13th Sept. The RSPB Local Group trip to Holy Island usually takes place in October, but for organisational reasons we were up there in September this year. I favour change, as otherwise you simply get stuck in a rut and at least we were able to walk around in sunshine. Unfortunately the sunshine meant crowds, although I noted that few left the path between car-parks and the castle. The rest of the island remained relatively peaceful. Not many folk seem to have a passion for exploration and I think in this case lose out on some of the more attractive areas of the island. Their loss is of course to the gain of those of us who take the time to be a little more adventurous (it tends to be the same where ever you go). It had been quite misty on arrival, but the sun was soon out and temperatures jumped, although with a heat haze around all day it wasn’t a good day for photography. Neither was it a good day for sightings of migrant birds.
Even on a busy day it is still possible to find peace on the island
Common Buzzard was seen perched just before joining the causeway. Roe Deer were seen in the fields and later on the island. The area around the causeway didn’t hold the waders that we normally see except for a few Curlew. I mentioned during the day that perhaps the group ought to explore the Snook at some point as this is always missed on trips. Again a change would be good.
Sam and I headed for a quiet spot just north of St Cuthbert’s Island so that we could look for waders in relative peace and quiet. We were soon joined by two or three other keen birders in the group. It was certainly atmospheric with the calls of waders and Grey Seals in the misty atmosphere. Hundreds of Brent Geese were picked up, but at some distance and I found later in the day that many members had not seen them at all. A small number of the geese showed a little better on a rather closer sandbank. Golden Plovers were around in large numbers and I seem to remember that we counted twenty plus Grey Plovers out in the bay, most still in summer plumage. Nearby there were hundreds of Bar-tailed Godwit. I picked up an occasional Knot, but when Sam walked across to St Cuthbert’s Island he found a large flock of them. Oystercatcher, Dunlin and Redshank were also around in numbers and I’m thinking that there may have been several other species of wader but they were impossible to pick up in difficult light. Eider Ducks and Cormorants were all we saw on this water from this point. Thrushes picked up around where we stood were limited to Blackbird and Song Thrush, although we did hear from another birder that he has seen at least three Redwing during the morning. I understand that the Black Redstart was showing along the beach.
When we caught up to a few other members near St Cuthbert’s Island we were put onto a Pied Flycatcher showing very well in the Vicar’s Garden. The harbour held little more than Redshank, Dunlin, Rock Pipit and Pied Wagtail.

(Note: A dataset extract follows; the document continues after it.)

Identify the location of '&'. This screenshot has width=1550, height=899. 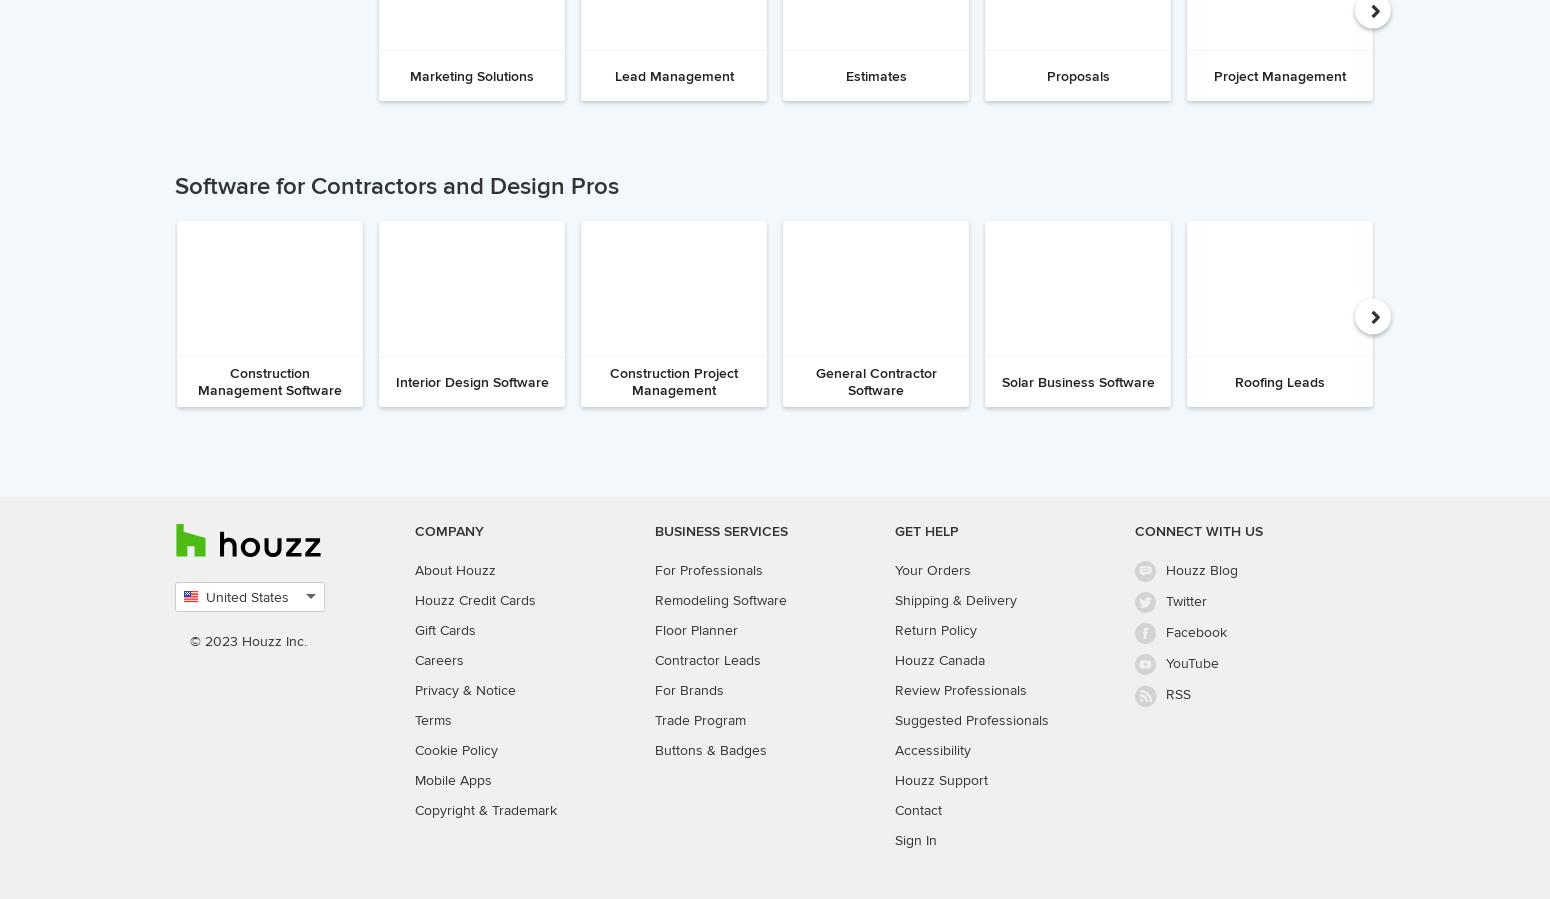
(466, 688).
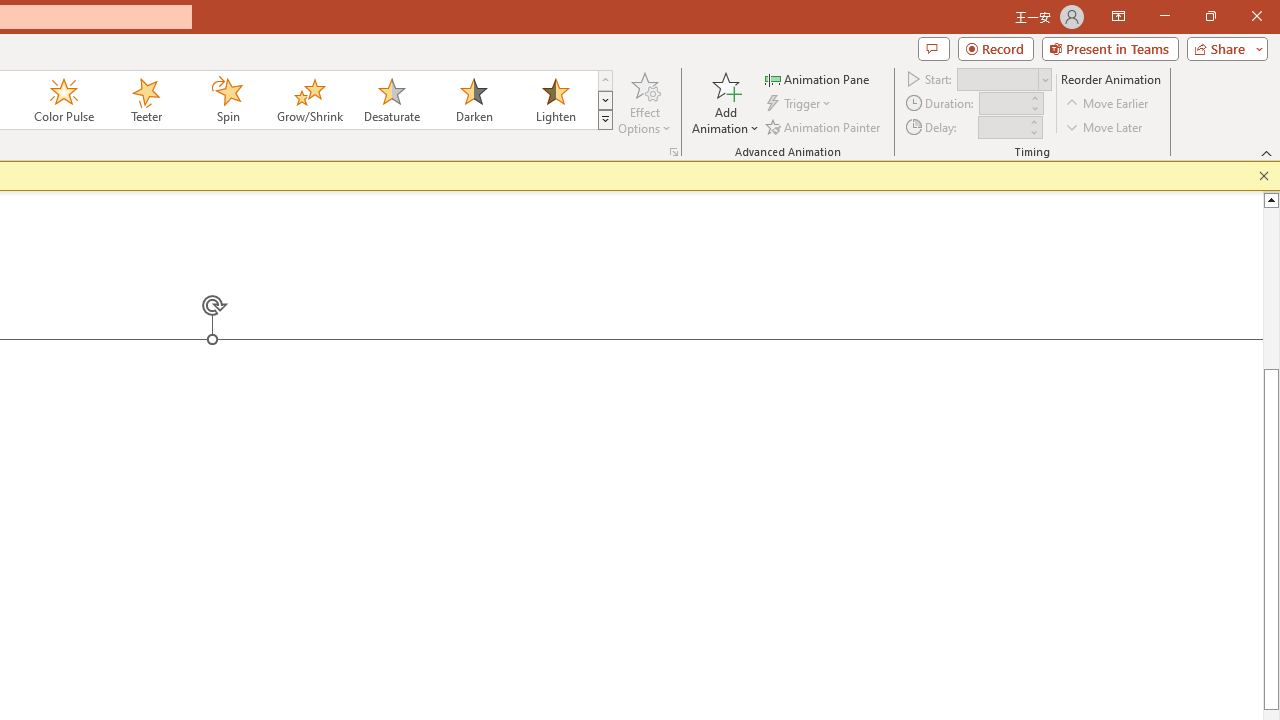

After dumping the cumbersome telescope back on the coach and having had some lunch sat in the harbour we took to the lonnen. A Great Spotted Woodpecker call was picked up. The hedges were in the main devoid of birds but we did have a very good sighting overhead of a female Sparrowhawk and two or three Kestrels. Meadow Pipit, Skylark, Linnet and Mute Swan were flying in the area.
Instead of following the pathway to the hide and small pond we continued through the dunes into the sandy bay which I think is perhaps one of the most attractive parts of the island. Gannets were passing by in large numbers and a large flock of Ringed Plovers were near the tide- line. Sanderlings and Turnstones were also seen. Pied Wagtails, a flock of Linnets and Rock Pipits were passed as we walked along the shore. A small flock of Wigeon were seen flying along the coast.
Now who is that?
The pond held the likes of Little Grebe, Shoveller, Mallard, Gadwall, Teal and Moorhen. The best sighting here was without doubt another Pied Flycatcher which showed well, at times in decent light. Grey Herons and Lapwings had been seen in this area as we walked along the lonnen.
I felt that the light was at its best when it came to the time to leave the island although it was still rather hazy. We left with a couple of members claiming the sighting of what appears to have been a large raptor. This gained the interest of others as they backed away from boarding the coach to take a last look, but nothing was seen.
We made our customary short stop at Budle Bay. It was fairly quiet and lacked the numbers of geese and ducks often seen here a little later in the year. However I did manage to add Little Egret (now seeming to be a fixture here), Shelduck and Greenshank to the day list.
There were a number of folk asleep on the way home. I’d enjoyed my day on the island in the sun, although feeling cream crackerd.